I have been working for a decade on design methodologies for the realization of systems able to self-detect the occurrence of hardware failures, with the goal of eventually being able to tolerate them. I sometimes find it difficult to provide an overview of the proposed approaches and their potential benefits and costs, with a good balance of significance and details, such that even the nonexpert reader may be able to follow the discussion. This paper reaches this goal, presenting significant and broad research on the approach to how to design critical systems able to deal with failure occurrence in real time, dynamically finding a way around the problems.

The paper presents an innovative approach to developing systems able to self-detect incorrect behavior and failures, and to identify a solution to the problem, such that the system can still perform the task it was meant for. The approach is based on the idea of programming embedded systems through a different paradigm, called “model-based autonomy”; the systems have on-board models of the expected behavior, both in fault free and faulty situations, so that a sort of reasoning can be carried out to respond to the upcoming events. In order to achieve this capability, programmers develop a controlling program, coding the desired system behavior together with the models of the systems to be controlled, in terms of the nominal behavior and common failure modes.

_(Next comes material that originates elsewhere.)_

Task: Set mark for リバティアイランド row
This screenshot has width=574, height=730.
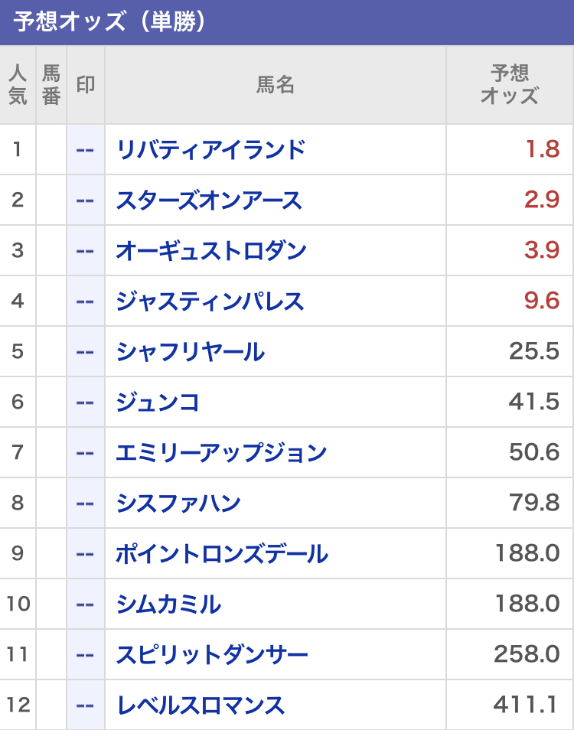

Through a simplified spacecraft for orbital insertion example, the authors discuss the adoption of the model-based programming paradigm, thus targeting the control programming and system models. The paper clearly describes the components’ models, discussing their desired functionality, along with the additional behavior to be adopted in the case of hardware failures. The paper then focuses on the central part of the decisional process, through which the deductive controller estimates the system state, and eventually reconfigures the target state based on the current situation of the system components.

The core problems at the base of this approach involve a search for the best solution over a discrete space. An efficient online reasoning method, called conflict-directed A* algorithm, is presented as an evolution of previously developed approaches.

An overview of the application of this model-based approach that has been refined in the past two decades is then presented, giving the reader a feeling for the significance of, and evolving research in, this field.

I enjoyed reading the paper, finding it interesting, clear, and challenging. Actually, one question remains unsolved: how are failures in the model-based executive dealt with?